*** Task inputs

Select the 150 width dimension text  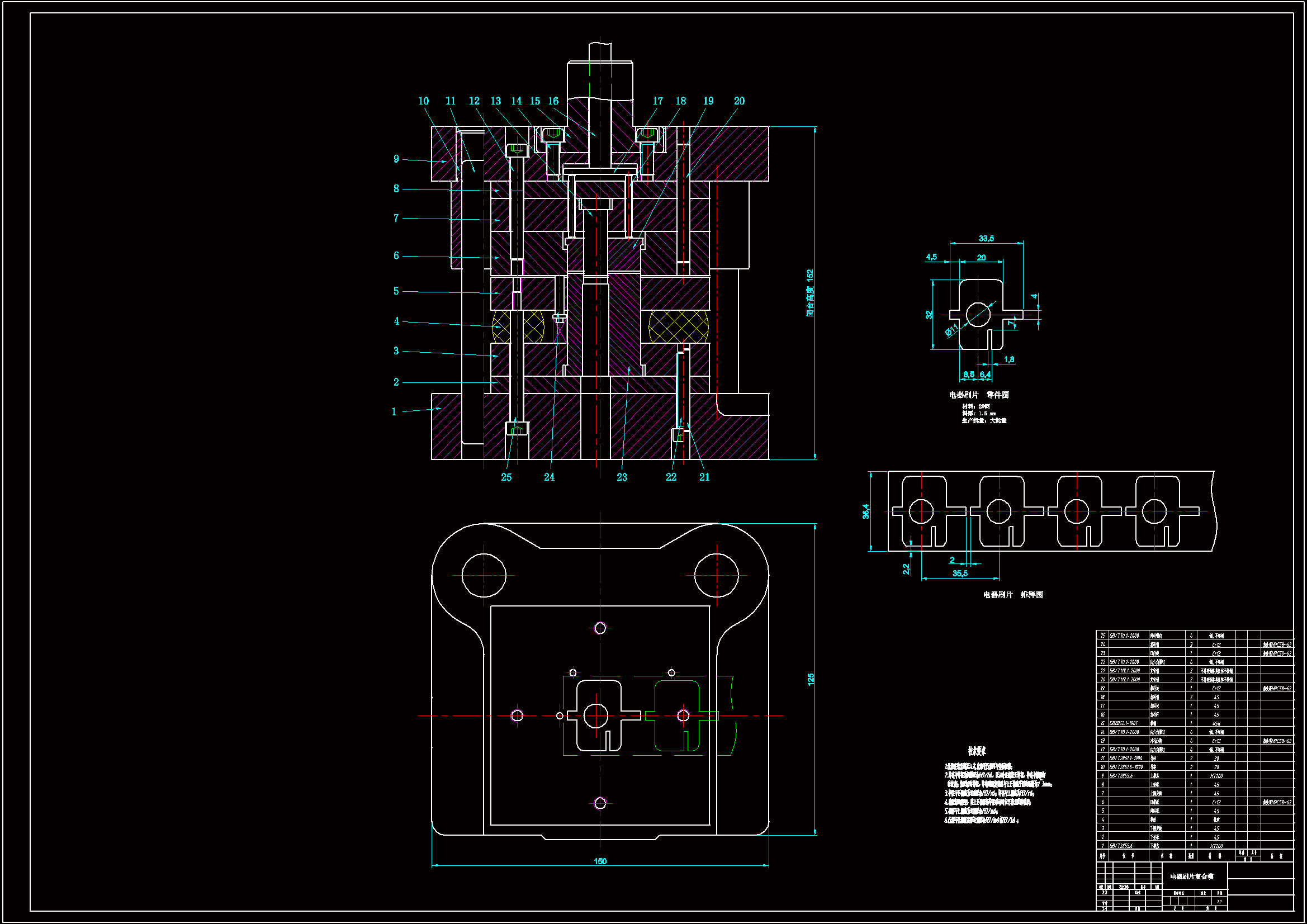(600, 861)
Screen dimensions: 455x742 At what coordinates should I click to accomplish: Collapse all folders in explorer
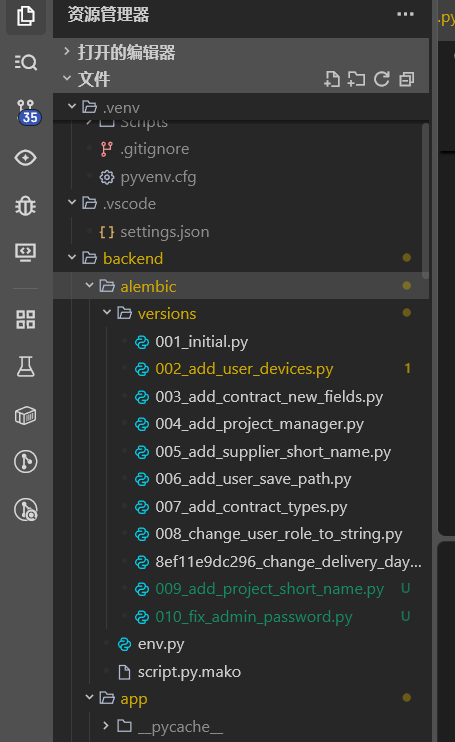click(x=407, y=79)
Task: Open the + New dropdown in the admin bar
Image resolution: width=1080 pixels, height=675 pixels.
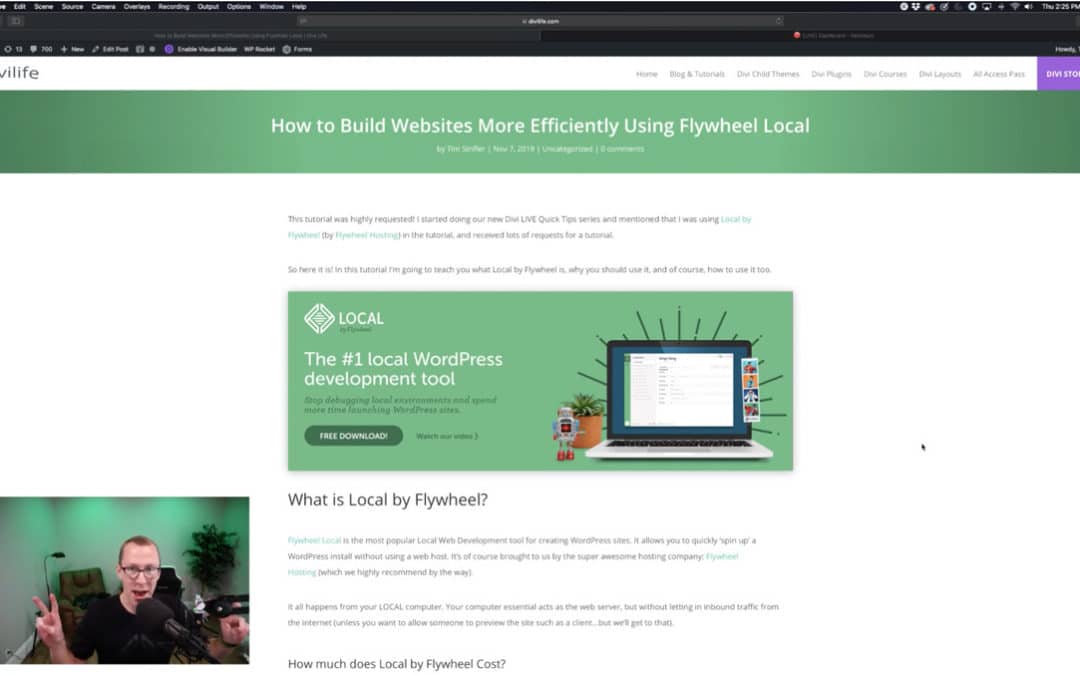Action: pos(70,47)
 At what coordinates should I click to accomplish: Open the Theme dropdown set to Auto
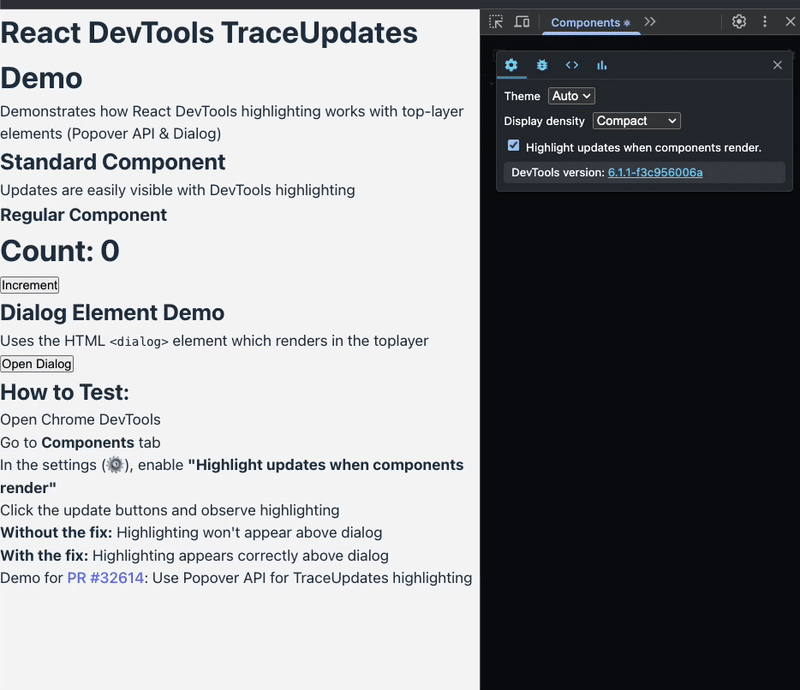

******

*Your task*: Please extract the data from the line containing "Screen dimensions: 455x742" through the line containing "click(x=407, y=79)", copying each line as it appears and including both of those lines. Leave the pictures out of your answer.

*Written response*:
Screen dimensions: 455x742 At what coordinates should I click to accomplish: Collapse all folders in explorer
click(x=407, y=79)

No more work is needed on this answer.